Mulder catches a whiff of her perfume when she walks past him to the register, her stride brisk. He estimates her to be 5'3 and maybe 115 pounds with the briefcase. Her waist is narrow, flaring to shapely hips. Clearly fit.

The woman heads uncertainly back to the door with her coffee, looking somewhat lost. Mulder sighs. It’s not like he’s getting work done anyway.

“Hey,” he calls. “You want to sit down?”

She appraises him frankly, her eyebrow raised now. “I think I’ll take it to go.”

Mulder fumbles in his pocket, shows her his badge. “Vetted by the federal government, miss.”

She smiles a little at this, her expression shifting as she makes her way to the chair across from him.

“Fox Mulder,” he says, extending a hand. “In case you couldn’t read it from fifteen feet away.”

“Fox,” she repeats, shaking his hand. “That’s unusual. Dana Scully. I’m with the medical examiner.”

She settles across from him, sipping her coffee. He notes that her eyes are a dazzling blue.

“So that would be Doctor, then. Not miss.”

She sniffs. “Miss is rather condescending anyway.”

Mulder reaches down and grabs a large white paper bag from the floor. He sets it on the table between them. “You hungry?” he asks. “I always buy a bunch of things to justify hogging the space.”

Dr.
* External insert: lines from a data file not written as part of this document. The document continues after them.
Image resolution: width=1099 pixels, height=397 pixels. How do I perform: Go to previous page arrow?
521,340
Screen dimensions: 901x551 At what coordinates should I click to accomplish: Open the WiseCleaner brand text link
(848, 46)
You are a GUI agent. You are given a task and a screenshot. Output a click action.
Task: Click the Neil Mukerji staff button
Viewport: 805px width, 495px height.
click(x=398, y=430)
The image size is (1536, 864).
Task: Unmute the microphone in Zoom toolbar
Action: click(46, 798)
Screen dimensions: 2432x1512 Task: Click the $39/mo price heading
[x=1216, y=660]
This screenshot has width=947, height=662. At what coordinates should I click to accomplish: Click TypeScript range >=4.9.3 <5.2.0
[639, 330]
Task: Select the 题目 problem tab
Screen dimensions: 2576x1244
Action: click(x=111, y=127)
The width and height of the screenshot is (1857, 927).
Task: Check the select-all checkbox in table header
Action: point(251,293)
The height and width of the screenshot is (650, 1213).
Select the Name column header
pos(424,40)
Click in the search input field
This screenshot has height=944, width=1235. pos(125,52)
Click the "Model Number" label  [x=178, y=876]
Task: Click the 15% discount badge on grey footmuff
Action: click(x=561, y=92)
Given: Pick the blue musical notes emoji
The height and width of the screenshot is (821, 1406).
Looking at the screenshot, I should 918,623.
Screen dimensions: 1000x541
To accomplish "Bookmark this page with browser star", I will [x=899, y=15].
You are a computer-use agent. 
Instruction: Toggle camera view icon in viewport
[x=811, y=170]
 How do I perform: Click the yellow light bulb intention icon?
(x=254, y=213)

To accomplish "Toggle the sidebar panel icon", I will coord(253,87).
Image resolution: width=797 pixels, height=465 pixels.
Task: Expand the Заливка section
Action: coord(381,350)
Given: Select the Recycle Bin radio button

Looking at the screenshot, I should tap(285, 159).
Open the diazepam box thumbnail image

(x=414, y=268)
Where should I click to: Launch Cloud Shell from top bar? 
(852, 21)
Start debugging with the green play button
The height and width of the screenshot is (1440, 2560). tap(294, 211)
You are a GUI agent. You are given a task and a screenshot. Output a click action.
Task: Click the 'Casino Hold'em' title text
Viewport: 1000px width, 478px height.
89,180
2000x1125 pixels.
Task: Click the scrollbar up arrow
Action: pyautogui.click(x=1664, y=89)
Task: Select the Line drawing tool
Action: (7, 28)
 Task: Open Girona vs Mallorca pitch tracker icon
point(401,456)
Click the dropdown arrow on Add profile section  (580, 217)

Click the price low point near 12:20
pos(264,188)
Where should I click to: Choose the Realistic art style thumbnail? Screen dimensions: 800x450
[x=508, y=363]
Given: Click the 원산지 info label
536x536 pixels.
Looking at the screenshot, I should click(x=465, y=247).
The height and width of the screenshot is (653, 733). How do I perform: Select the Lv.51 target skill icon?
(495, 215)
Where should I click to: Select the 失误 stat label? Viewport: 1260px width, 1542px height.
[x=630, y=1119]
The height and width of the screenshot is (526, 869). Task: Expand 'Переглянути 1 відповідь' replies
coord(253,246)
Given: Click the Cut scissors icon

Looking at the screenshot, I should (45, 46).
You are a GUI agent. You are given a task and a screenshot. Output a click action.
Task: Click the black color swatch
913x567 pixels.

Scully peers into the bag and withdraws an almond croissant. “Thanks,” she says. “You must come here a lot to have a system developed. No coffee at the FBI?”

“Satellite office. So you’re at OCME, huh? Must be a ballistics expert by now.”

She grins, licking marzipan from her fingers. “We just had the hundredth DC natural of the year,” she tells him, using the medical examiner’s term for a gunshot homicide.

“Ouch,” he says. “It’s barely spring.

“Crack. People get stupid.” She checks her watch. “I’ve got to run in a few.”

“Hot date with a cold body?”

Her laugh is surprisingly goofy. “Something like that.”

Mulder drums his fingers on the table, admiring the light freckles across her nose. She runs her fingers through that heavy auburn hair, shaking it over her shoulders before taking another sip of her coffee. Less than a year since Diana moved away, but maybe it’s time…

“Scully,” he finds himself saying.

She cocks her head, confused.

“Sorry, bad habit. Anyway, uh. Listen. I don’t know what your plans are and I didn’t offer you the seat for this reason or anything, but you know, you seem really interesting and I – shit. I’m sorry.” He shakes his head. Clearly it is not time.

She pokes his hand with a coffee stirrer. “Agent Mulder, are you trying to ask me out?”

“Not effectively.” He sighs. “I had a bad divorce a while back.”

“I’m sorry.”

Mulder shrugs. “Anyway. I don’t normally do this, Go enjoy your autopsy, Dr. Scully. Maybe I’ll see you around.” He passes her a blueberry muffin. “For the road.”

“Thanks.” She gets to her feet, hoists her bag back onto her shoulder. Mulder sees her chewing her lip, an uncertain look on her face. “Um, I don’t normally do this either, but maybe I can reciprocate sometime? For the pastries.” She pulls a business card from her pocket and hands it to him.

He puts it in his wallet, and she’s gone by the time he looks up.


	2. Chapter 2

He’s half hoping she won’t answer, but she picks up on the third ring and he finds himself more relieved than anticipated.

“Dana Scully,” she says.

“Hi, this is Fox Mulder. We, uh, you gave me your card at the coffee shop the other morning?”

“Hey, it’s good to hear from you. What’s up?”

He doodles on a yellow legal pad. “Dr. Scully, apropos of our prior conversation, I need to ask you a few questions. First of all, can you please disclose your planned whereabouts for tomorrow night?”

“That’s a rather personal question, Agent Mulder.” Her voice gets a touch louder, as though she’s leaning into the receiver.

Mulder takes this as a good sign. “Routine question, ma'am.”

“Well, I have to work until four and then I might go to the gym. I’m sorry I can’t be more precise. Is this about something serious?” She sounds like she’s smiling.

He is too. “It’s probably best that we discuss it in person.”

“I see. Phone could be bugged?”

Actually, there’s a decent chance. “Dr. Scully, I can disclose the nature of my investigation next time we meet. How about Fado at 7?”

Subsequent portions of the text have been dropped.